Labs: CBC, ABG, chem 7.
ECG: Chest x-ray:
Impression and Plan: Give an overall impression, and
then discuss impression and plan by organ system:
Cardiovascular:
Pulmonary:
Neurological:
Gastrointestinal:
Renal:
Infectious:
Endocrine:
Nutrition:
Procedure Note
A procedure note should be written in the chart when a procedure is performed. Procedure notes are brief operative notes.
Procedure Note
Date and time:
Procedure:
Indications:
Patient Consent: Document that the indications,
risks and alternatives to the procedure were ex
plained to the patient. Note that the patient was
given the opportunity to ask questions and that the
patient consented to the procedure in writing.

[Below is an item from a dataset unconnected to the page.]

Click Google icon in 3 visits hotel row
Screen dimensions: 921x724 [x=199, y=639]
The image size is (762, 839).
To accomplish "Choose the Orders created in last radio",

Lab tests: Relevant labs, such as the INR and CBC
Anesthesia: Local with 2% lidocaine
Description of Procedure: Briefly describe the
procedure, including sterile prep, anesthesia
method, patient position, devices used, anatomic
location of procedure, and outcome.
Complications and Estimated Blood Loss (EBL): Disposition: Describe how the patient tolerated the
procedure. Specimens: Describe any specimens obtained and labs tests which were ordered. Name of Physician: Name of person performing procedure and supervising staff.
Discharge Note
The discharge note should be written in the patient’s chart prior to discharge.
Discharge Note
Date/time:
Diagnoses:
Treatment: Briefly describe treatment provided
during hospitalization, including surgical procedures
and antibiotic therapy.
Studies Performed: Electrocardiograms, CT scans,
CXR.
Discharge Medications: Follow-up Arrangements:
Fluids and Electrolytes
Maintenance Fluids Guidelines:
70 kg Adult: D5 1/4 NS with KCI 20 mEq/Liter at 125 mL/hr.

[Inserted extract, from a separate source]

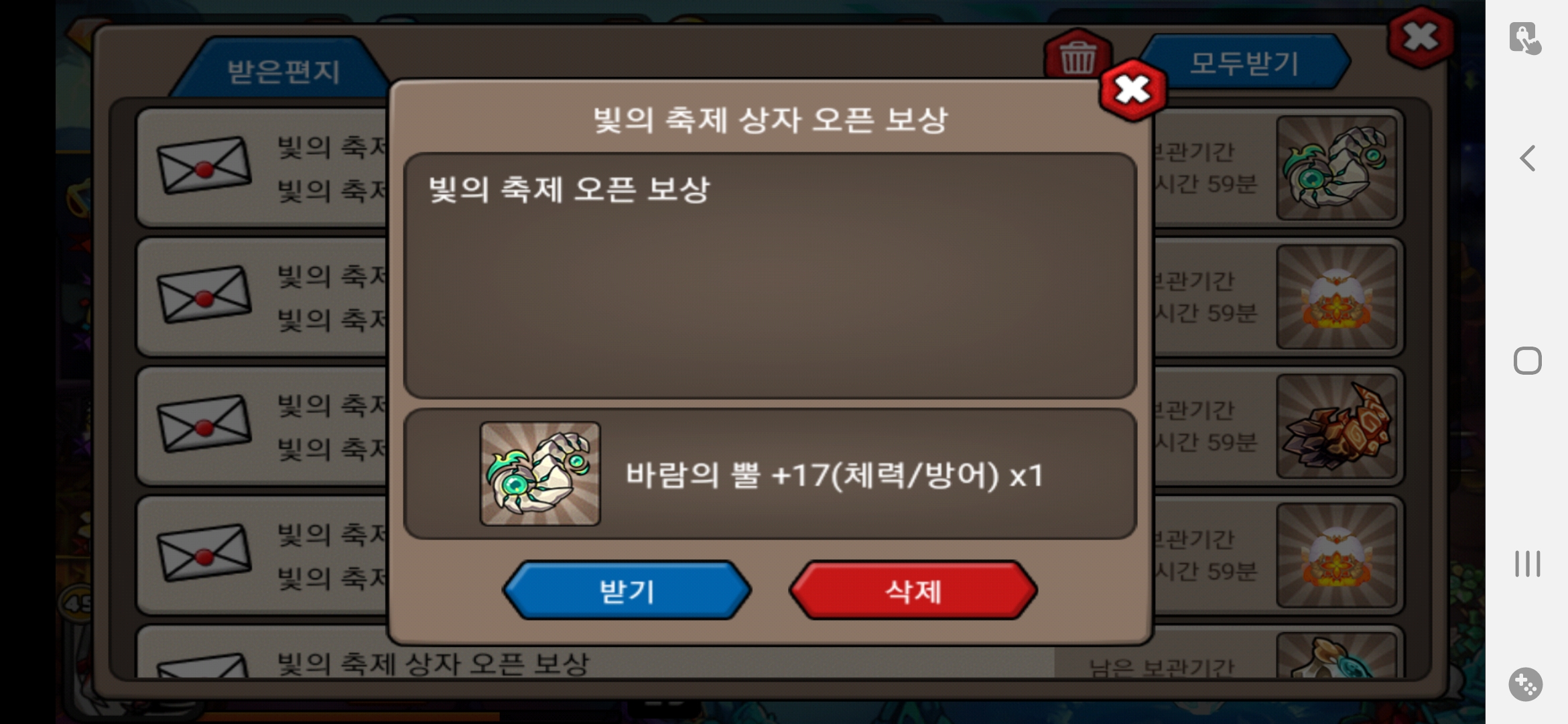Open the game tools controller icon
Image resolution: width=1568 pixels, height=724 pixels.
tap(1526, 684)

Specific Replacement Fluids for Specific Losses: Gastric (nasogastric tube, emesis): D5 1/2 NS with KCL 20 mEq/L.
Diarrhea: D5LR with KCI 15 mEq/liter. Provide 1 liter of replacement for each 1 kg or 2.2 lb of body weight lost.
Bile: D5LR with sodium bicarbonate 25 mEq/liter (1/2 amp).
Pancreatic: D5LR with sodium bicarbonate 50 mEq/liter (1 amp).